Setiap orang punya cara sendiri untuk sembuh. Ada yang menulis. Ada yang memeluk teman. Ada juga yang diam-diam kabur ke gunung, membawa ransel kecil dan hati yang ingin istirahat.
Aku termasuk yang terakhir.
Dan perjalanan ke Gunung Rinjani bersama paket Lombok 3 hari 2 malam adalah keputusan yang ternyata jauh lebih bermakna dari sekadar “liburan singkat.”
Menyusuri Sembalun yang Dingin Tapi Ramah
Perjalanan dimulai dari Desa Sembalun, sebuah tempat di kaki Rinjani yang seperti dunia tersendiri. Udaranya dingin tapi tidak menggigit. Pagi-pagi, kabut masih menggantung di atas ladang, dan suara ayam kampung jadi latar alami yang bikin hati adem.
Aku datang dengan ekspektasi sederhana: jalan-jalan, foto-foto, tidur nyenyak. Tapi begitu menginjakkan kaki di jalur trekking ringan yang kami lewati, rasanya beda.
Langkah kaki makin pelan, tapi pikiran justru terasa makin tenang.
Diam di Hadapan Gunung
Ada momen di mana kami berhenti di sebuah titik pandang, membelakangi ladang dan menghadap langsung ke arah puncak Rinjani yang jauh di sana.
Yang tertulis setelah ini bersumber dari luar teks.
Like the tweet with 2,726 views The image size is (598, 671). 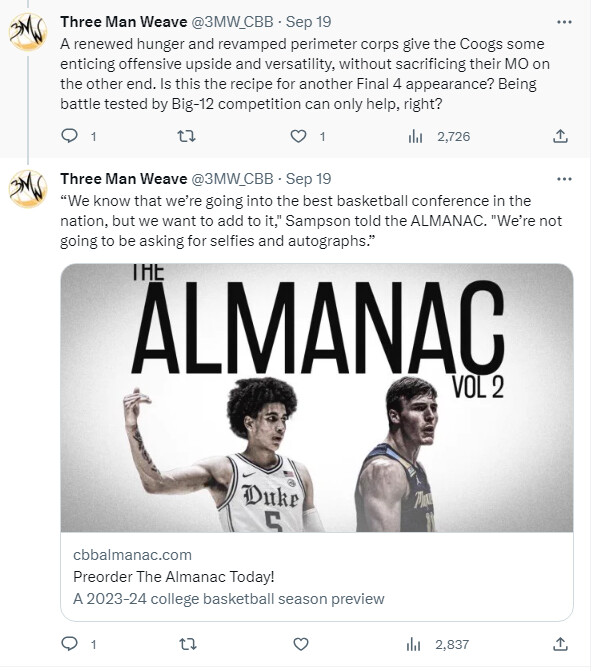(299, 137)
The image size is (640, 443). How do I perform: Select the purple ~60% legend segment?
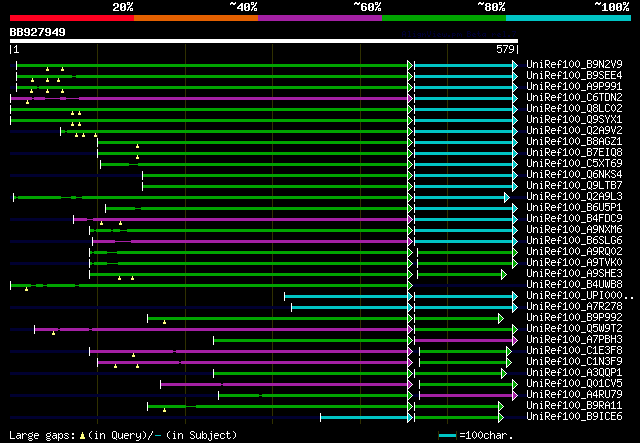[320, 18]
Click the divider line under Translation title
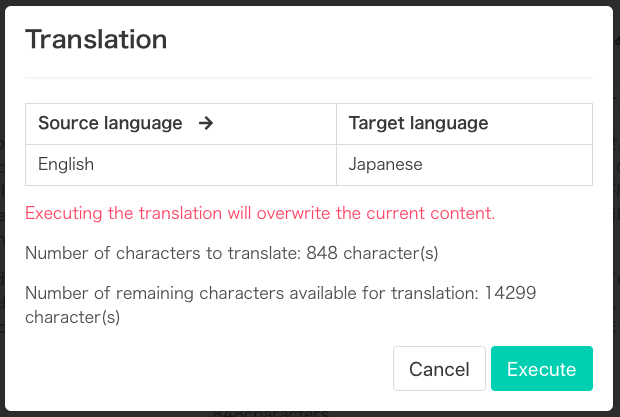Image resolution: width=620 pixels, height=417 pixels. [x=309, y=78]
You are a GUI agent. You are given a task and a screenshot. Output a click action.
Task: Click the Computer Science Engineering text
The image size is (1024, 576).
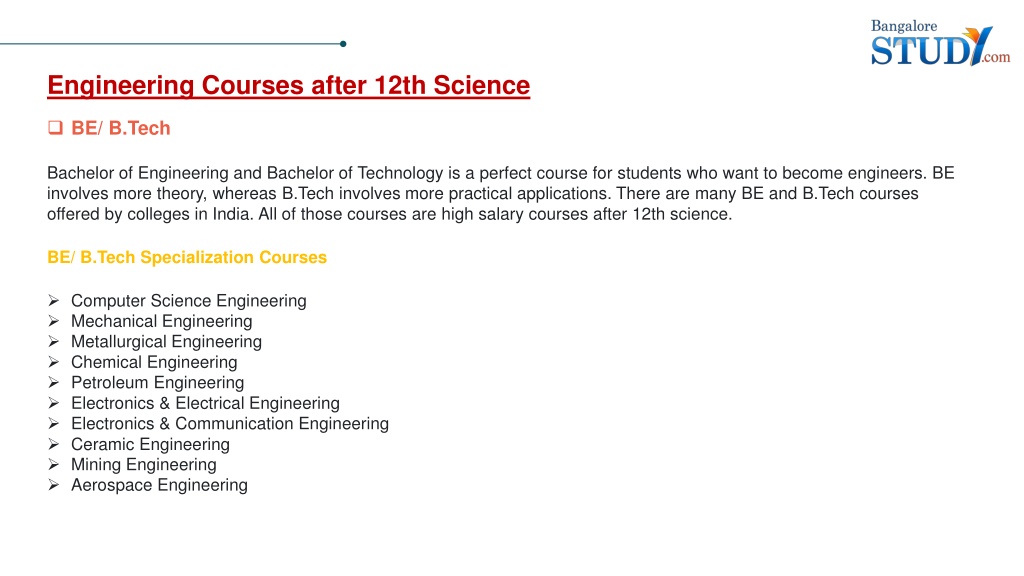[189, 301]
Aku duduk di atas batu, memandangi puncak yang sebagian tertutup awan.
Waktu itu, tidak ada suara dari rombongan. Semua larut dalam diam. Masing-masing seperti tenggelam dalam pikirannya sendiri.
Aku menarik napas dalam-dalam. Udara tipis, tapi rasanya menyembuhkan. Entah kenapa, beban yang sebelumnya rasanya berat banget, tiba-tiba jadi lebih ringan. Mungkin karena aku merasa diterima, oleh gunung, oleh alam, dan oleh diriku sendiri.
Makan Siang yang Biasa Tapi Berarti
Kami sempat duduk piknik di tengah padang rumput kecil. Menunya sederhana: nasi, telur, tempe goreng, dan sambal. Tapi waktu dimakan sambil memandangi Rinjani dan ditemani angin gunung yang sejuk, rasanya luar biasa.
Aku ingat salah satu peserta trip bilang pelan, “Ini sih bukan cuma makan, tapi semacam charging batin.” Aku hanya tertawa kecil, tapi diam-diam setuju banget.
Gunung yang Tidak Menghakimi
Rinjani tidak bertanya apa yang kamu bawa dalam pikiranmu. Dia tidak peduli kamu datang karena galau, karena burnout, atau cuma ingin coba hal baru. Dia hanya ada di sana—menyambut siapa pun yang datang dengan niat baik.
Dan itu yang bikin healing di sini terasa dalam.
Tanpa banyak kata. Tanpa ritual ribet. Hanya berjalan, diam, dan mendengarkan angin.
Ketemu Banyak “Aku” Versi Lain
Yang menarik, saat ikut trip seperti ini, kamu akan ketemu orang-orang dengan cerita berbeda. Ada yang patah hati, ada yang baru resign, ada yang sekadar ingin sunyi. Tapi semua sama-sama mencari “napas baru.”
Kami ngobrol ringan di sela perjalanan, tapi justru dari sana terasa bahwa banyak orang sedang dalam fase ingin “menata ulang.” Dan suasana Rinjani mendukung itu semua—tenang, jujur, tidak dibuat-buat.
Waktu sore datang, kami mulai turun. Jalur yang tadinya menanjak sekarang menurun pelan-pelan. Langkah kami tidak terburu-buru. Seolah tidak ingin cepat pulang.
Aku menengok ke belakang, sekali lagi menatap Gunung Rinjani yang berdiri diam. Dalam hati aku bilang, “Terima kasih ya, udah jadi tempatku istirahat.”
Dan sejak saat itu, aku tahu: healing terbaik tidak harus mahal, tidak harus jauh. Kadang cukup alam, keheningan, dan waktu untuk memeluk diri sendiri.